This decision stands as a reminder to parties involved in clinical negligence litigation that the credibility of expert witnesses can stand or fall on their ability to provide rational and coherent evidence, making necessary concessions where appropriate.
Ms Pickering, was a patient with longstanding Atrial Fibrillation (AF- an irregular heart rhythm associated with blood clots in the heart) who sadly went on to suffer a significant stroke on 27 September 2015. Ms Pickering had been diagnosed with AF for many years prior to 2015 but had opted not to have the recommended therapeutic anti-coagulation treatment (Heparin) to reduce her risk of stroke leading up to the events, instead favouring Aspirin.
On 24 September 2015 Ms Pickering attended Addenbrooke's hospital with symptoms relating to her right lower leg being extremely cold, white and with paraesthesia. By the time of her assessment in A&E her symptoms had resolved and she was discharged with safety netting advice, but without treatment with Heparin. At 20:42 on 27 September 2015 Ms Pickering went on to suffer a serious stroke with a clot in the left Middle Cerebral Artery and affecting the left carotid artery. Ischaemic brain injury continued over the following 2 days.
Following breach of duty admissions by the Defendant, it was thereafter not in dispute that the Defendant should have prescribed the Claimant Heparin before 01:44 on 25 September 2015.
The trial continued on causation. It was not disputed that the Claimant's stroke arose with a clot forming in the left atrium of the heart and a small embolus having "fired off" into the brain; the very same mechanism which had led to the clot in the Claimant's right leg on 24 September. The key causation question for determination was whether, but for the Defendant's negligence, the Claimant would not have suffered a stroke had she been treated with Heparin on 25 September 2015. The case was defended by the Trust on the basis that this 48 hour window of opportunity was too short for Heparin to make any material difference and avoid the stroke.
Mr Justice Ritchie heard evidence from 4 causation experts at trial, with the main focus being on the Haematologists, Professor Mehta for the Claimant and Dr Patel for the Defendant. Lengthy evidence was heard with the Professor Mehta, drawing indirectly upon medical literature dealing with the efficacy of Heparin in successfully avoiding acute cardio-embolic stroke. Professor Mehta accepted that there was a lack of direct evidence to support his opinion as to the success of Heparin in an acute emergency setting in patients with AF. However, Mr Justice Ritchie was not deterred in finding for the Claimant in this case notwithstanding the need to extrapolate from the existing literature and apply logical interpretation to the same.
Professor Mehta opined that the immediate use of Heparin worldwide in treating acute AF is established and significantly reduces the risk of embolic stroke. The Defendant's haematology expert, Dr Patel, whilst accepting that Heparin was over 90% effective in preventing Deep Vein Thrombosis and Pulmonary Embolism within 2-3 days of treatment, maintained his position that the efficacy of Heparin in those scenarios could not be extrapolated to the Claimant's left atrial thrombosis. He asserted that venous clots were more amenable to Heparin whilst arterial clots could not be comparable and the lack of definitive evidence of any beneficial effect of Heparin in arterial thrombo-embolism must mean the Claimant's case failed.
Mr Justice Ritchie struggled with the rationale of Dr Patel's evidence in the face of his acceptance that Heparin prevents emboli in DVT/PE within 2-3 days due to rapidly reducing the size of the clot and "walling off", alongside his acknowledgement that Heparin prevents recurrent venous thrombosis and his assertion that the body then prevents clots causing further emboli. The fact that Dr Patel was not prepared to entertain the rationale that as any clot becomes smaller, more "organised or stabilised or adherent" it becomes less likely to fire off emboli caused Mr Justice Ritchie to conclude that Dr Patel's logic was "questionable" with "fixed thinking" which undermined his credibility. The evidence of Professor Mehta was therefore preferred.

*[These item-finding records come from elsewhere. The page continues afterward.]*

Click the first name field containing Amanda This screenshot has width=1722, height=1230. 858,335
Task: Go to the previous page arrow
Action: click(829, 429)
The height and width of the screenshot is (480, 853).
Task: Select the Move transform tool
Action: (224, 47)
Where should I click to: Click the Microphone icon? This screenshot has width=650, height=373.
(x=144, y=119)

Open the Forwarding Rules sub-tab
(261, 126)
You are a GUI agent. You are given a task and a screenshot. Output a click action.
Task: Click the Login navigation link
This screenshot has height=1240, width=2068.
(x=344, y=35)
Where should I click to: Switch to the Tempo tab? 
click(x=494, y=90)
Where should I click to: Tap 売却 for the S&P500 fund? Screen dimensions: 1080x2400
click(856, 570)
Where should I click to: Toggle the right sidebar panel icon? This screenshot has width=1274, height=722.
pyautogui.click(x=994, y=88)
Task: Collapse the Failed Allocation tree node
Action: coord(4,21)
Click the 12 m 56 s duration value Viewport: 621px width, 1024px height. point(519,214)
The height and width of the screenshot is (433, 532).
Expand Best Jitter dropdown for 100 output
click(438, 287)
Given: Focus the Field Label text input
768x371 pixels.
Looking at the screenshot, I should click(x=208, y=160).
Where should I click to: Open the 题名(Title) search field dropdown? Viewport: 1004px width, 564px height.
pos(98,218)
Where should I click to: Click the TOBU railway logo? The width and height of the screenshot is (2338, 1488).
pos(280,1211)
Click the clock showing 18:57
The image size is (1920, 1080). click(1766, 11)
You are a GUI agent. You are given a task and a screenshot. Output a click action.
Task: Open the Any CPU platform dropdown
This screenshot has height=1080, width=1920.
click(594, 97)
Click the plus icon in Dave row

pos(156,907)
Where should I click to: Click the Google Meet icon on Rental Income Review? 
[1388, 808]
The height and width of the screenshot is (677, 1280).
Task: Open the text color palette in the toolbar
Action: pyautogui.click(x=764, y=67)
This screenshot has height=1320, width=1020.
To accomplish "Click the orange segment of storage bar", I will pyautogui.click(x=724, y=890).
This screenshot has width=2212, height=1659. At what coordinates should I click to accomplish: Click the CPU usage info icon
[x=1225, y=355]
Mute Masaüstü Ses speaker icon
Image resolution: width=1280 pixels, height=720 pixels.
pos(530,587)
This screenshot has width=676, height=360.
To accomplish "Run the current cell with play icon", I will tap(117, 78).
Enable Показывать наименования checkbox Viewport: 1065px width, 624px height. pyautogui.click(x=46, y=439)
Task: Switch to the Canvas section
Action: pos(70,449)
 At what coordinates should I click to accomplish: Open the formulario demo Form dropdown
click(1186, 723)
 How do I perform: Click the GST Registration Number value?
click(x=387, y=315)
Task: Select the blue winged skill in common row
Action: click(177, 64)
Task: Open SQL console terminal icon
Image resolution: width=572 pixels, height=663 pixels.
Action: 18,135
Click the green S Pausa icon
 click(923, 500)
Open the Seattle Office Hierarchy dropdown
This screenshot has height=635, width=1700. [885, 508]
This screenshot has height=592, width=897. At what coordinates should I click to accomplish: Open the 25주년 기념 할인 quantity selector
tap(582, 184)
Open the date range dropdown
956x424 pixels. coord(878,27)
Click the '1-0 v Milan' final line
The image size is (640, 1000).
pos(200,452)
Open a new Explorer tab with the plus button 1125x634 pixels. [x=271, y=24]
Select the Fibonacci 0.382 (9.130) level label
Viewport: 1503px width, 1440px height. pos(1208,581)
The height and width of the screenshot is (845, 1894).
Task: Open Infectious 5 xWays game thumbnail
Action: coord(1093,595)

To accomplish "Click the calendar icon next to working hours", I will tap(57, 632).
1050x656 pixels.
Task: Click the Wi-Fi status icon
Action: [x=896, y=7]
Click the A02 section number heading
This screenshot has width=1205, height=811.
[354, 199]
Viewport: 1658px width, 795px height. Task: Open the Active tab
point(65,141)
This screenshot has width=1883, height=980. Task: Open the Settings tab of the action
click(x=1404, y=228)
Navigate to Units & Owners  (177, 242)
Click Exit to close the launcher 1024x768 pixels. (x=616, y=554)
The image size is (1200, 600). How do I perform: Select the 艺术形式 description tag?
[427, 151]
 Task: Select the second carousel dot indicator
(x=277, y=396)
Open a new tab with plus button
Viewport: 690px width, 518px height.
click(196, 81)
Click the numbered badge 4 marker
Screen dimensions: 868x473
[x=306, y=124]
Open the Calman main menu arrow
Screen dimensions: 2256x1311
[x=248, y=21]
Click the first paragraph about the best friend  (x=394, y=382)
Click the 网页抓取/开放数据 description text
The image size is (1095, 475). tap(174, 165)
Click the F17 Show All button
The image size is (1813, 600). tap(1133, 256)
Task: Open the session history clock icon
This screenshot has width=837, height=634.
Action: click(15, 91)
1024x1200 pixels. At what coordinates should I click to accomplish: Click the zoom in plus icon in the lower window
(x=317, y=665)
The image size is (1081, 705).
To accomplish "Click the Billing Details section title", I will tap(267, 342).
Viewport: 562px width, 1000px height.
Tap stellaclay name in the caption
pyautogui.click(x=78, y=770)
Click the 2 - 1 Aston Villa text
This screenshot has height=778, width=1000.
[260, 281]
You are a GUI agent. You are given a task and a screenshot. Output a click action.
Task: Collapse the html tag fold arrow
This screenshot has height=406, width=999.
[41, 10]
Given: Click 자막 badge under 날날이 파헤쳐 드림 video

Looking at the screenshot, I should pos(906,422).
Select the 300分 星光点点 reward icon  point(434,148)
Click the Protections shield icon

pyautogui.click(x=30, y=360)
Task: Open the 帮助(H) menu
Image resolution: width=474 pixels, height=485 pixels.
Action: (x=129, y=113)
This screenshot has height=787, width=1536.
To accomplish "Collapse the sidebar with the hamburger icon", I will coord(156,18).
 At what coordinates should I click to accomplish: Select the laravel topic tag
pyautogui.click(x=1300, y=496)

In finding for the Claimant, Mr Justice Ritchie stressed that the lack of definitive evidence in the medical literature relating to arterial thrombo-embolisms in an emergency setting was not a bar to his findings; here, as is often the case in clinical negligence claims, there could be no ethical way of obtaining data for comparison purposes.
The decision provides an important reminder for those involved in clinical negligence cases that;
- Experts need to apply their experience and logic to the clinical scenario in issue, and
- Literature can be a flexible friend, and rigid interpretation can trip up an expert who fails to acknowledge the evidential gaps and need for extrapolation.